The Philosophy of Psychology
What is the relationship between common-sense, or ‘folk’, psychology and contemporary scientific psychology? Are they in conflict with one another? Or do they perform quite different, though perhaps complementary, roles? George Botterill and Peter Carruthers discuss these questions, defending a robust form of realism about the commitments of folk psychology and about the prospects for integrating those commitments into natural science.
Their focus throughout the book is on the ways in which cognitive science presents a challenge to our common-sense selfimage – arguing that our native conception of the mind will be enriched, but not overturned, by science. The Philosophy of Psychology is designed as a textbook for upper-level undergraduate and beginning graduate students in philosophy and cognitive science. As a text that not only surveys but advances the debates on the topics discussed, it will also be of interest to researchers working in these areas.

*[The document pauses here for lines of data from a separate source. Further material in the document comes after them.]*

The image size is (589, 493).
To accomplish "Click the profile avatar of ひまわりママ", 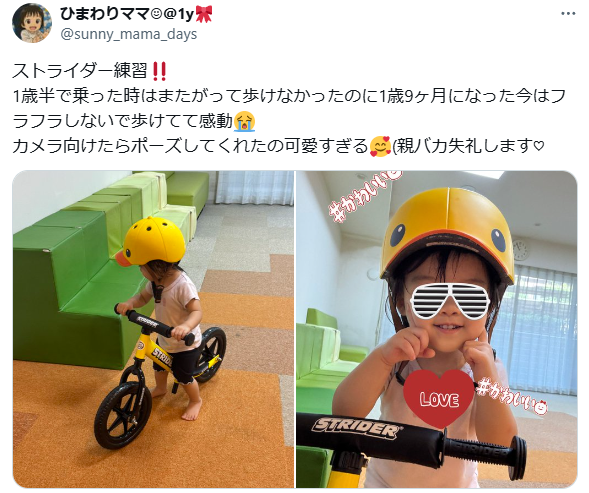I will (x=32, y=23).
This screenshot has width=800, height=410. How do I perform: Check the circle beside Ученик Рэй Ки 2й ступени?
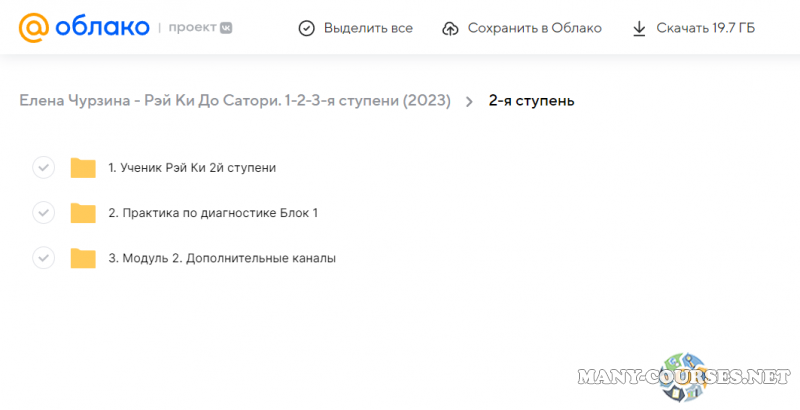point(43,167)
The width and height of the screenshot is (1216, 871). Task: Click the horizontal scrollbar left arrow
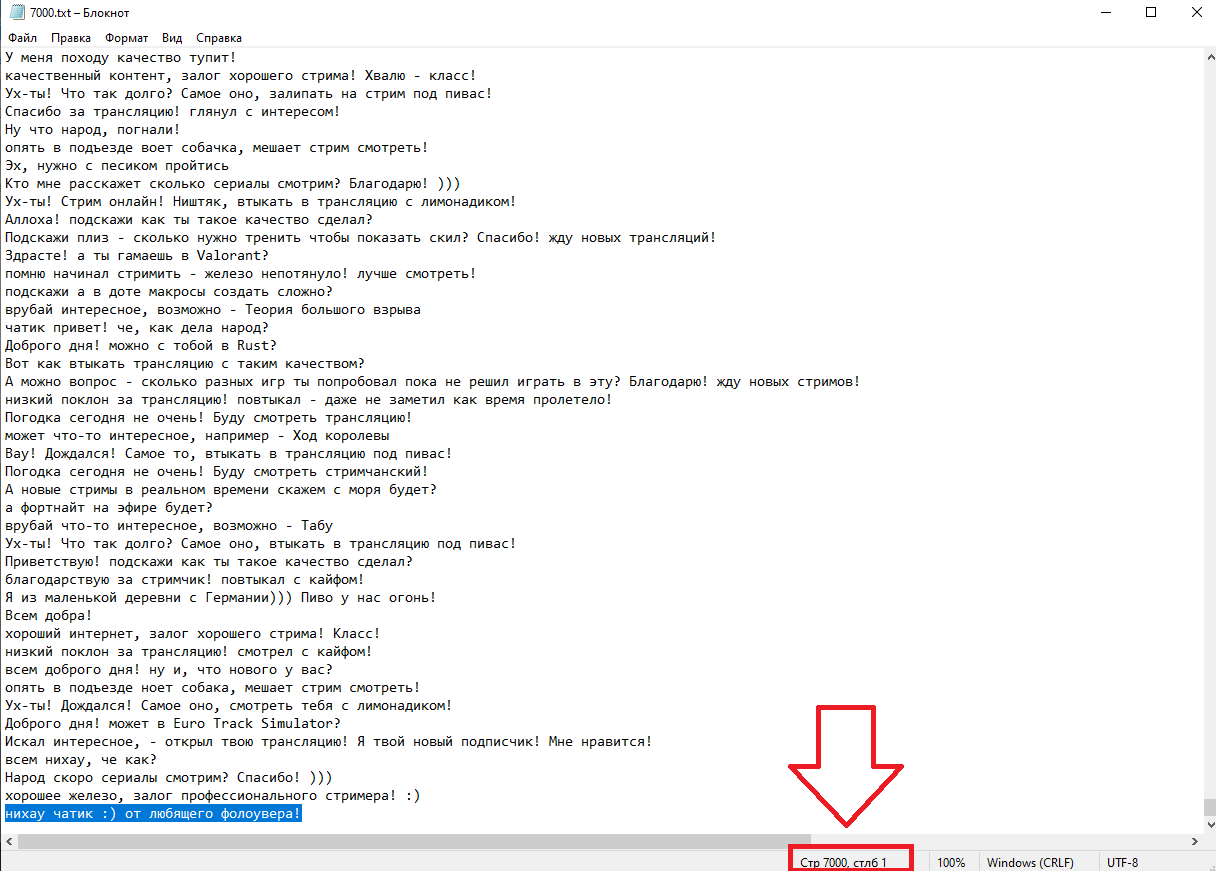pos(8,842)

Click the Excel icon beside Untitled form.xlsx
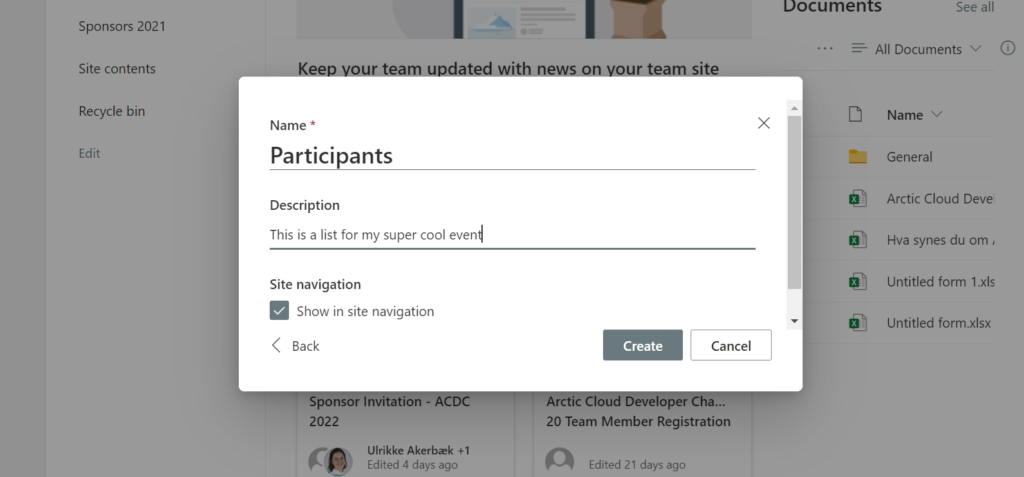point(857,323)
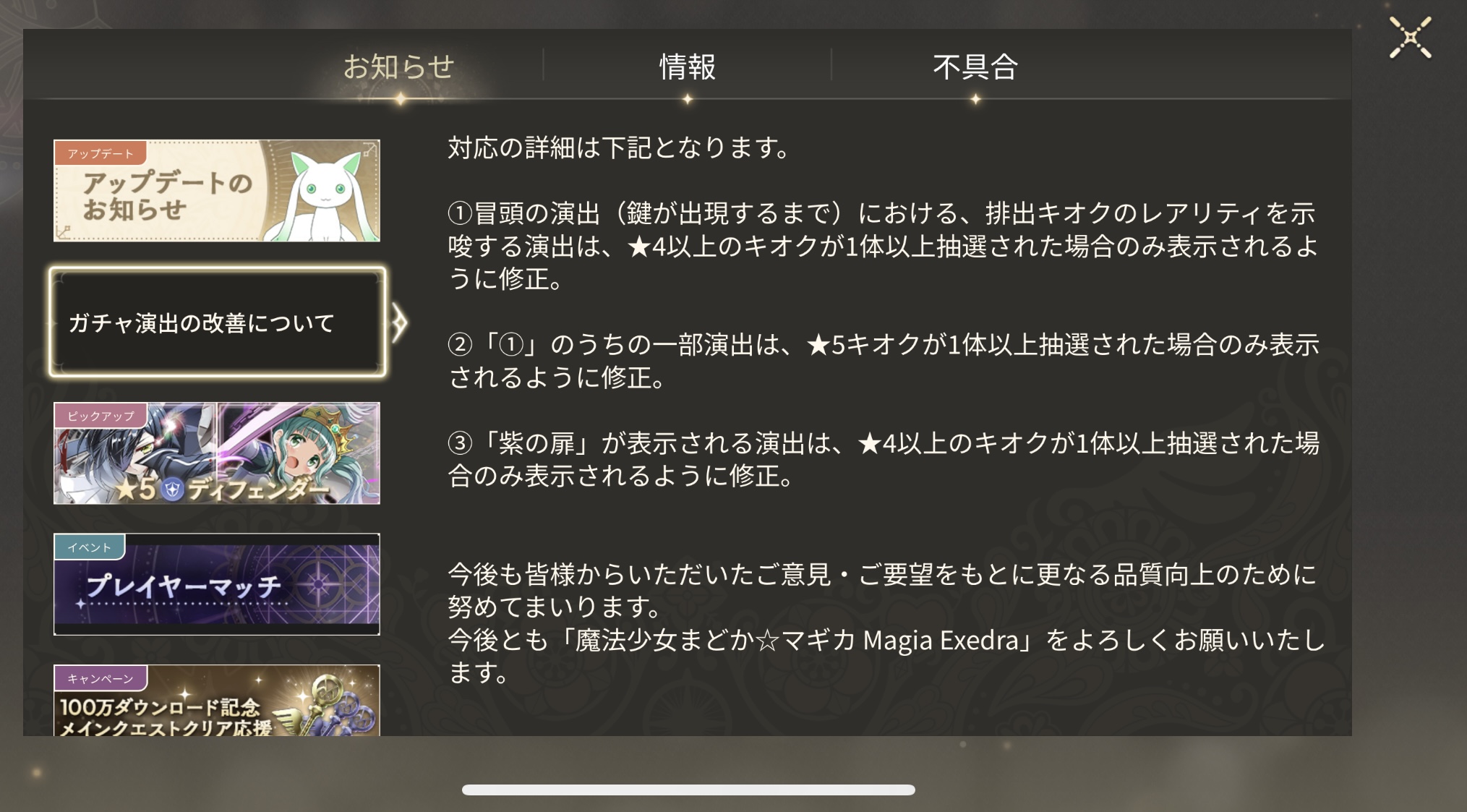Click the イベント category tag
1467x812 pixels.
pyautogui.click(x=90, y=547)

George Botterill is Lecturer in Philosophy and a member of the Hang
Seng Centre for Cognitive Studies at the University of Sheffield. He has
published a number of essays in the philosophy of mind and the philosophy of science.
Peter Carruthers is Professor of Philosophy and Director of the Hang
Seng Centre for Cognitive Studies at the University of Sheffield. His
publications include Human Knowledge and Human Nature (1992) and
Language, Thought and Consciousness: An Essay in Philosophical Psychology (Cambridge University Press, 1996).